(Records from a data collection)
┏━━

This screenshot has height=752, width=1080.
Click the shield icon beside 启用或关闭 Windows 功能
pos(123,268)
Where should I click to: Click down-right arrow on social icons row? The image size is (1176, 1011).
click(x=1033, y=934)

┗━━
┏━━

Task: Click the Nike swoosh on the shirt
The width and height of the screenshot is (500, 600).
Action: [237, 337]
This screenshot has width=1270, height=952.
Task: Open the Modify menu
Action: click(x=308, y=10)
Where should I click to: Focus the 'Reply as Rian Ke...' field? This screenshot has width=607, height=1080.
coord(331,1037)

┗━━

TASK DESCRIPTION: Rewrite the data starting at the line containing "Where should I click to: Click" and ending after the line containing "click(x=1033, y=934)", keeping the requests and shifting every coordinate in the answers by -103.

RESPONSE BELOW:
Where should I click to: Click down-right arrow on social icons row? The image size is (1176, 1011).
click(x=930, y=831)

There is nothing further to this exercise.